Fig. 7.. Genomic variants in LAMA5 affect BM structure and function.

(A) Top: Genetic pedigree for a 100KGP family carrying two LAMA5 pLoF variants. Bottom: Phenotypic abnormalities observed in two LAMA5 variant–carrying fetuses (19- and 20-week gestation) represented as bolded HPO terms. (B) Top: LAMA5 genomic structure and variant locations. Bottom: In vitro minigene splicing assay demonstrating altered splicing of LAMA5 variant 1b. (C) Left: Picrosirius red/Fast Green staining of the 19-week dysplastic kidney; asterisks indicate cysts. Boxed area is magnified on the right; arrowhead and arrows denote abnormal glomerulus and tubules, respectively. Scale bars, 5 mm (left) and 100 μm (right). (D) Pan-laminin (LAM; magenta) and laminin β2 (LAMB2; green) immunofluorescence in normal (left) and dysplastic (right) fetal kidney sections. Asterisks indicate laminin surrounding a cyst. Boxed regions are magnified below. Arrowheads, see text. Scale bars, 50 μm. Full uncropped images are available on figshare: 10.6084/m9.figshare.c.5662348. (E) Bright-field images of zebrafish tail regions (dashed lines) in control^gRNA- and lama5^gRNA-injected 4-dpf embryos. Arrowheads highlight reduced fin fold extension in lama5 crispants. Scale bars, 100 μm. (F) TEM of gut and kidney BMs (yellow arrowheads) in control and lama5 crispants. Boxed regions are magnified in insets. Red arrows indicate BM morphological irregularities. Scale bars, 2 μm (gut) and 1 μm (kidney). (G) Proteinuria in control versus lama5 crispants (n = 24 each). ***P < 0.001, unpaired Student’s t test.
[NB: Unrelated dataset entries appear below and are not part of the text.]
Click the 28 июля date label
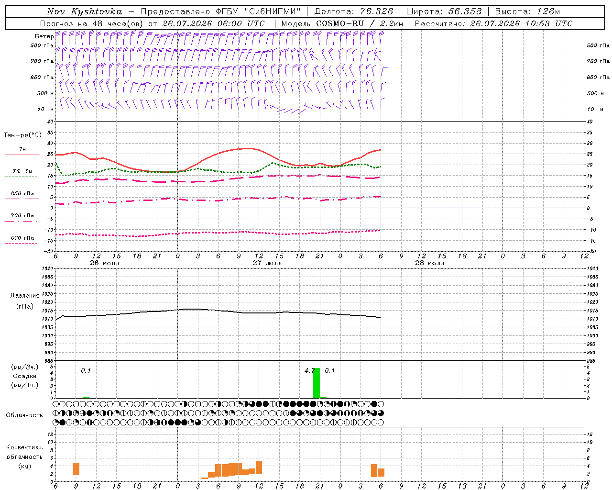point(429,263)

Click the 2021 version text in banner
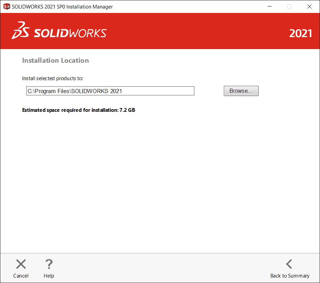click(x=300, y=33)
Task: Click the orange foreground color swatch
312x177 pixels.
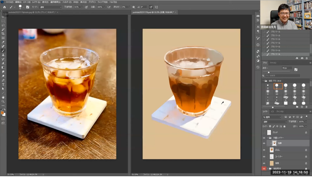Action: pos(2,113)
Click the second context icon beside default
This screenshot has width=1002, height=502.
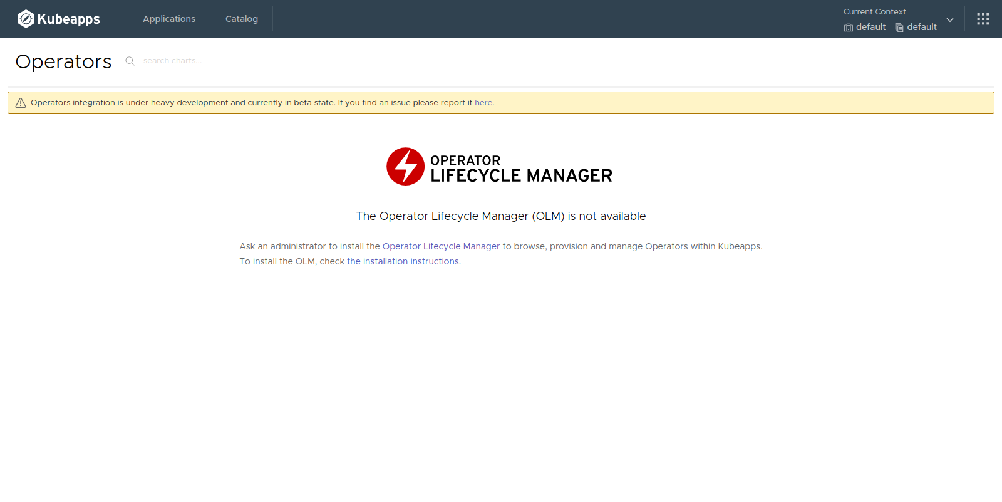pos(899,28)
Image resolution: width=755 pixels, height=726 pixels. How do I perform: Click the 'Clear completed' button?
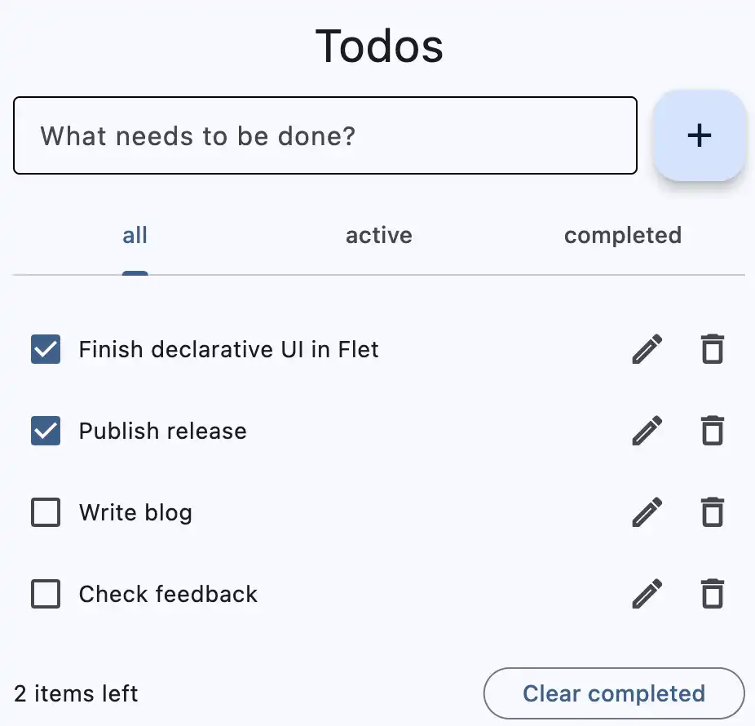coord(614,693)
For boxplots, edges indicate the 25th and 75th percentiles, the line in the box represents the median, and whiskers mark the minimum and maximum values.
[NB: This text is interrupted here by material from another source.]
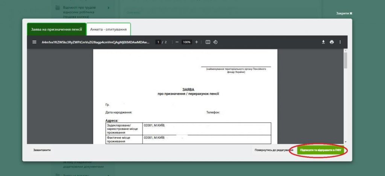385x176 pixels.
Task: Click Повернутись до редагування
Action: 274,150
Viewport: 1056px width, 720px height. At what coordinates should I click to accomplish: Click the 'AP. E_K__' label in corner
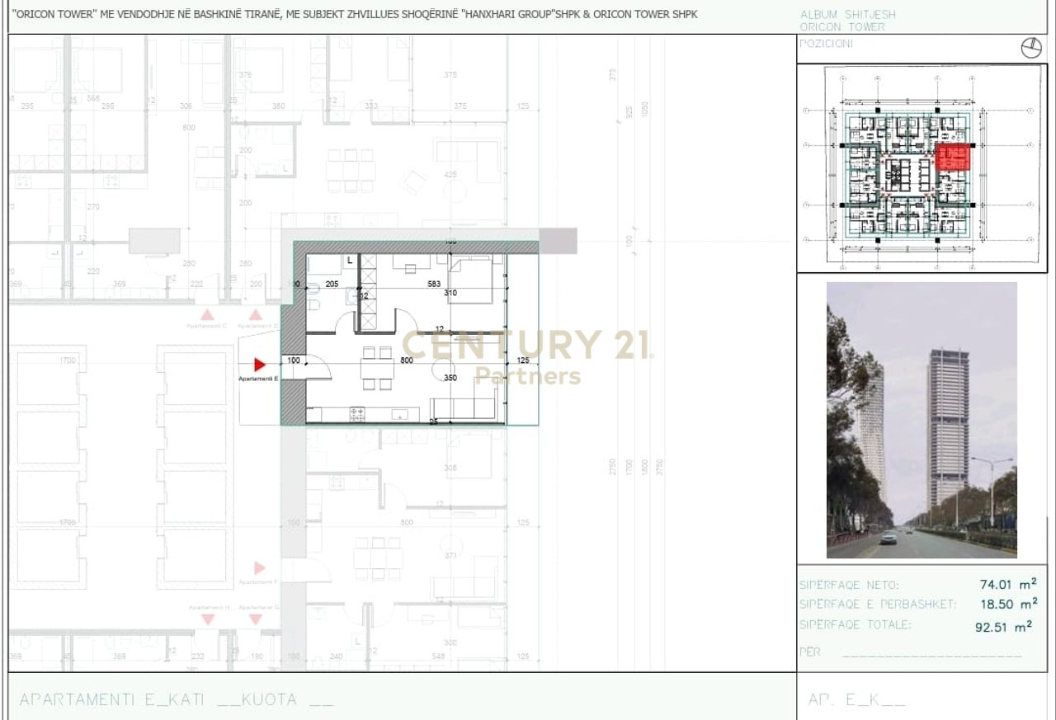click(856, 700)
Fig. 8.. A BM discovery pipeline.

Summary of multidisciplinary approaches and model systems used in this study that established a comprehensive network of BM matrix proteins and their CSIs, uncovered regulators of BM structure and function, and identified BM component genomic variants associated with phenotypic abnormalities in 100KGP.